Assessing crystallisation behaviour in molecular crystals through particle rugosities
摘要
Surface properties of molecular crystals play a central role in determining their nucleation, growth, and overall crystallisation behaviour. In particular, surface rugosity has been suggested as a meaningful descriptor of how readily a crystal may nucleate and grow, but the existing rugosity metrics have been limited by incomplete descriptions of surface topology. In this study, we present a new workflow for the computation of surface descriptors across crystal facets. Here the surface rugosity description for each facet is based on the Surface Area Ratio (SAR) definition proposed in the Cambridge Structural Database (CSD) tools. Given a crystal structure, our algorithm computes an average overall particle rugosity with three offset selection criteria that account for different crystallisation conditions.

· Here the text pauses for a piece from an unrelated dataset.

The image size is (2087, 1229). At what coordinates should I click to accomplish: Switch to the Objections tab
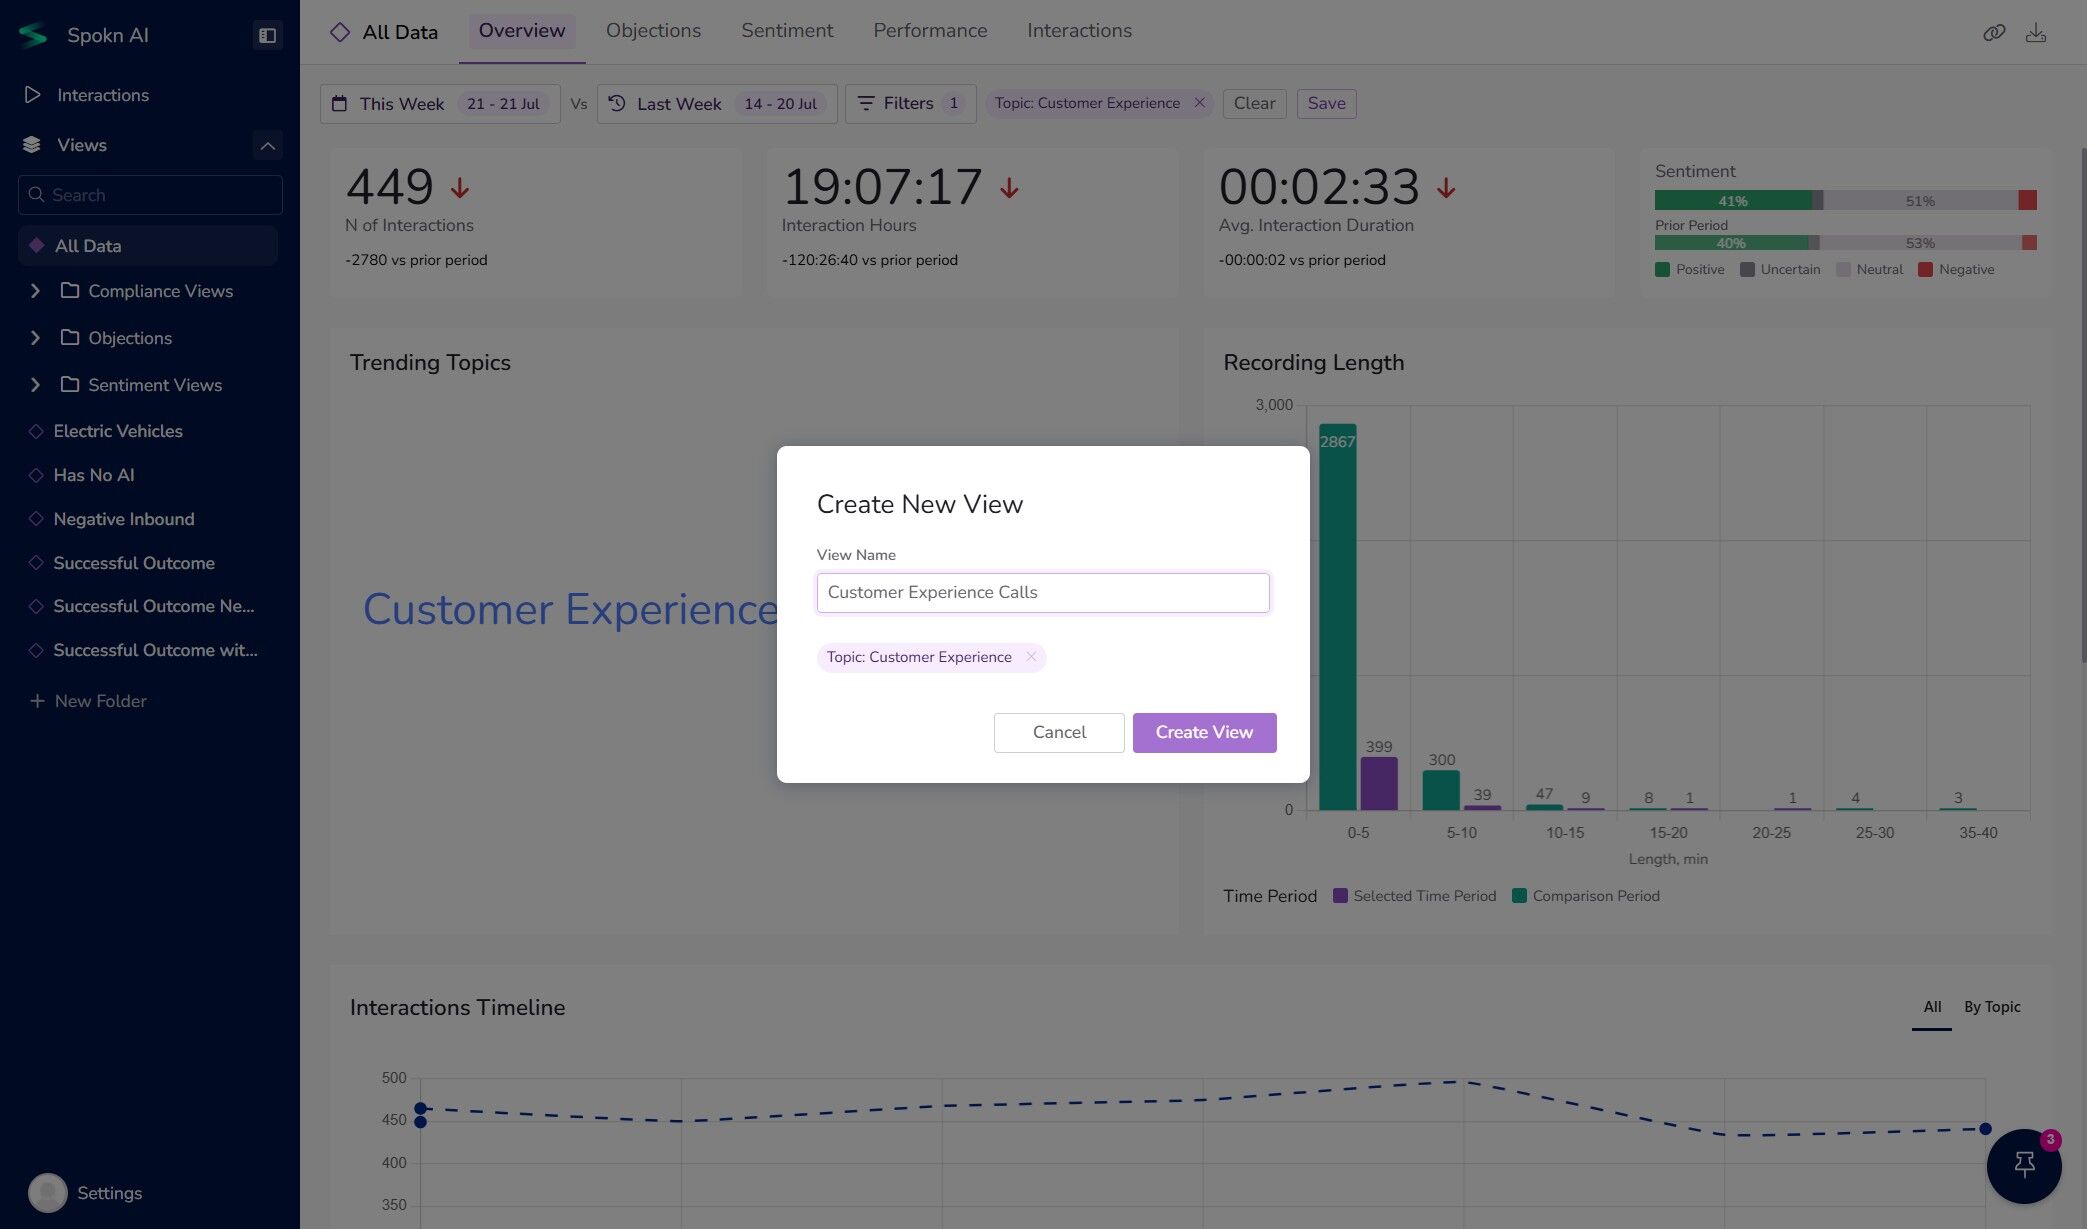(x=653, y=31)
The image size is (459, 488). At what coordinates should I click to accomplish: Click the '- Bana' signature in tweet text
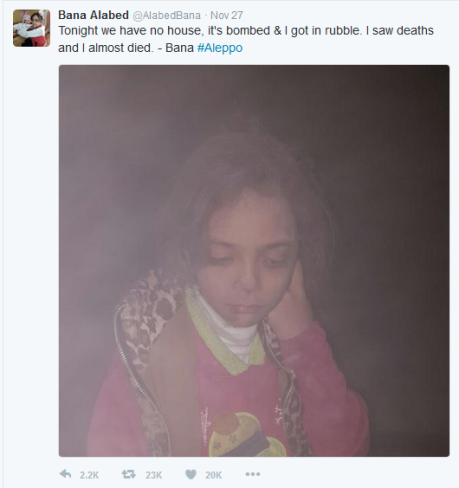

We then calculate particle rugosities and analyse data for a range of systems, including: polymorphic families, datasets from the CSD, and crystal structure prediction (CSP) landscapes. Our analysis shows that, in most cases, polymorphs with lower rugosities tend to nucleate and grow more readily, suggesting that this metric can distinguish experimentally accessible forms from more elusive ones. These findings demonstrate that particle rugosities can serve as a complementary tool for predicting and classifying the experimental feasibility of polymorphs generated computationally.